すっ、と黒のネクタイを締め、ポケットに家の鍵と財布を詰め、それから食卓の上の、二つに割れた指輪を手に取る。指輪は朝の光に薄紫に輝き、輪郭は透明に透けているように見える。その儚げな指輪を用心深くジャケットのポケットの内へ沈める。と、指が硬い何かに当たり引き出せば名刺だった。角が摩耗で丸くなったりせずぴしっと四角なその名刺には、吉村喜利子、農学部一回生、それから小さなスマイルの絵。
あ、と言って、ああ、と納得の言葉が漏れる。どこかに収納したという記憶はあるのに肝心のどこかが思い出せず行方不明になっていた名刺は、ここにあったか。私はしげしげと名刺を眺めてしまう。四隅が丸くなっていない生真面目さがいかにも彼女らしいな、と思う。これも、言うなれば彼女を表している。と思いながら、きっと角が丸くなっていたら丸くなっていたで自分はここに彼女らしさを見出すんだろうな、とも思う。
その新たに発見された、なんて探検用語を使いたくなる名刺は結局名刺入れに収納し、上からコートを羽織り会社に今日は休みますと一報を入れて私はアパートを出た。

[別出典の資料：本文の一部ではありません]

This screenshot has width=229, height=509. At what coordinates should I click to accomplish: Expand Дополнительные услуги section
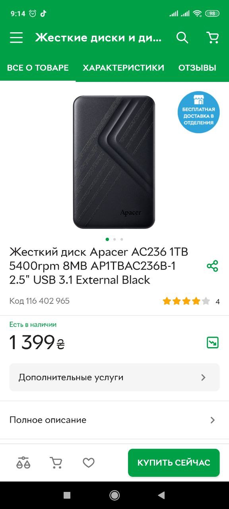(x=115, y=377)
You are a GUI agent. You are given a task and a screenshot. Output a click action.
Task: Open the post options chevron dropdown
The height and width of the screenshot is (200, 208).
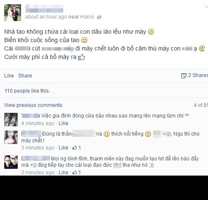(x=206, y=7)
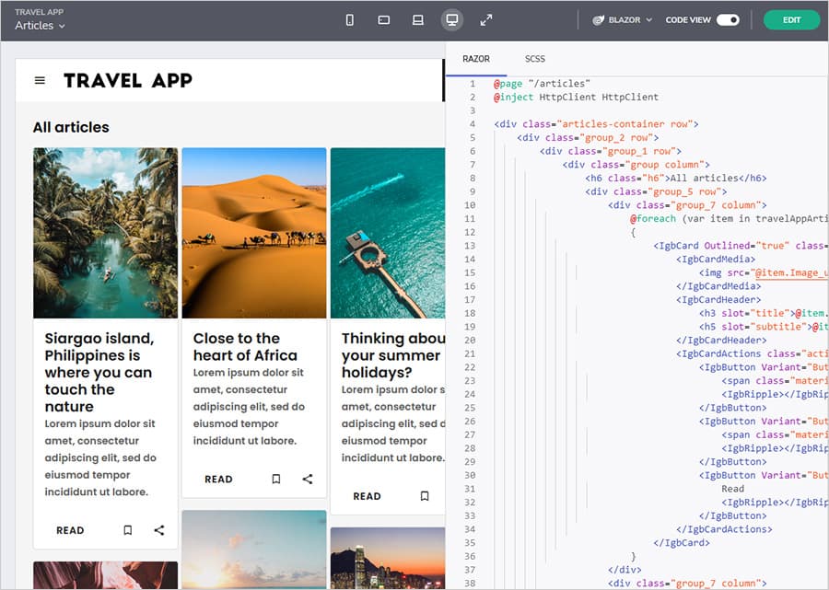
Task: Click the green EDIT button
Action: click(791, 18)
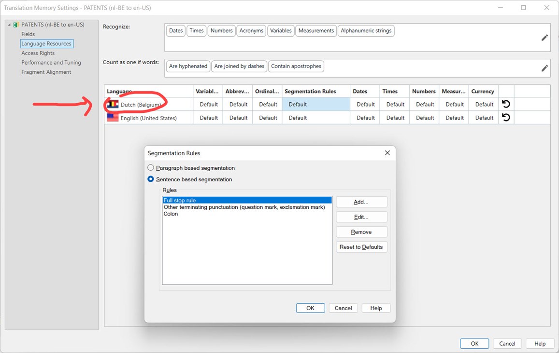
Task: Open the Fields settings page
Action: pos(28,34)
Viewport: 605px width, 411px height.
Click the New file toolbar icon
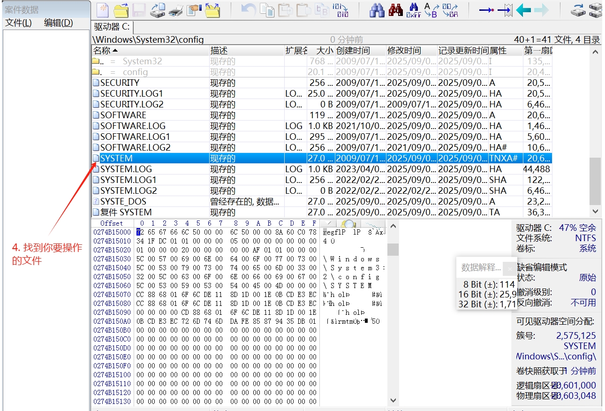(102, 10)
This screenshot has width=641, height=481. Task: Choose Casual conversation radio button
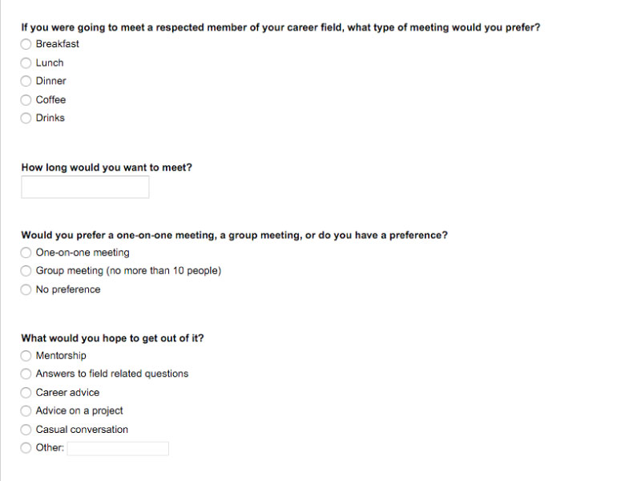click(x=26, y=430)
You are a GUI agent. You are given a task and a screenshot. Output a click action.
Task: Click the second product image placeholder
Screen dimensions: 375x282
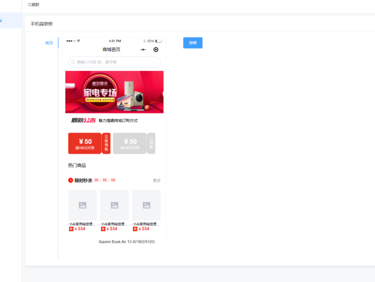pyautogui.click(x=114, y=205)
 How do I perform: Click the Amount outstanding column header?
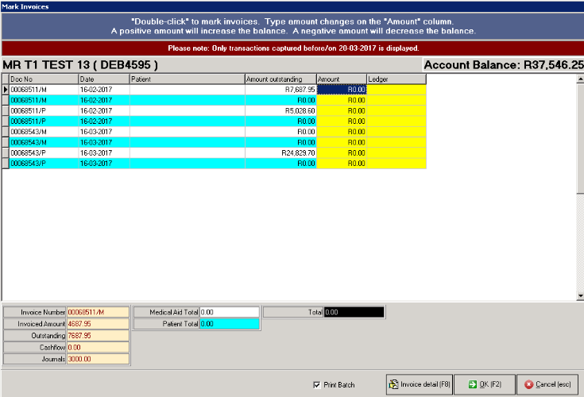(x=280, y=79)
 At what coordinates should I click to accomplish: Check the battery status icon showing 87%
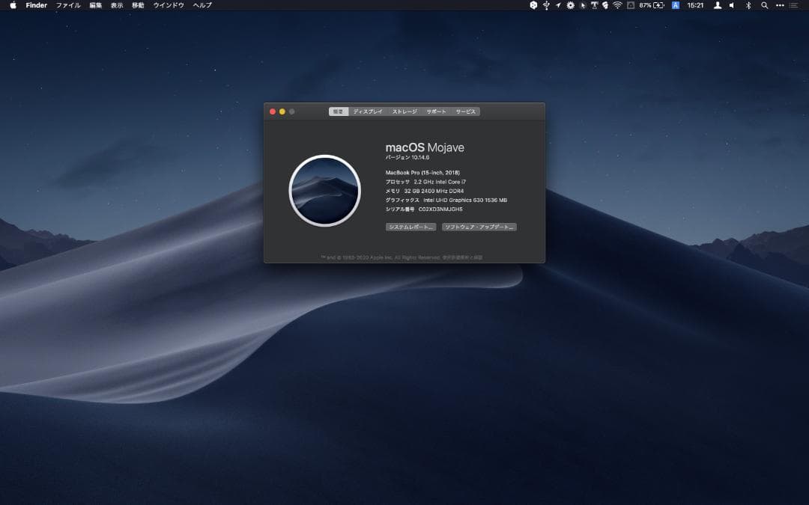[x=649, y=5]
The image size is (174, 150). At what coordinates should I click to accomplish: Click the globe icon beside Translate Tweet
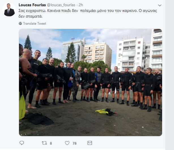click(x=20, y=24)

外の空気はよく冷えて、まるで赤ワインのボトルを肌に押し付けられているようだ。コートを身に寄せる。この縮こまる動作だけで自分が温かい何かに守られているような気になるが、息を吐けば白く、現実を思い知る。剥かれた海老のような無防備さ。人間とはなんて弱々しい生き物なんだろう。だから羽織る。だから群れる。だからつがいになる。のだろうか。
電線の上に膨ら雀が見える。昔は雀を食料にしていたそうだけど雀の羽毛を剥ぐのは鶏よりも大変なんだろうか易しいのだろうか、と考える。むしった羽毛は帽子に、雀本体はあぶり焼き、なんてなことを想像すると、少し楽しい気分になった。
朝、勤め人が動き回る時間に通勤鞄を持たず歩いている自分をどこか奇異に感じながらも、当然の摂理、歩けば進む、進めばどこかにたどり着く、私は最寄り駅にたどり着いた。鳩がおどおどしながらも果敢に、人々の合間をすり抜け餌をついばんでいた。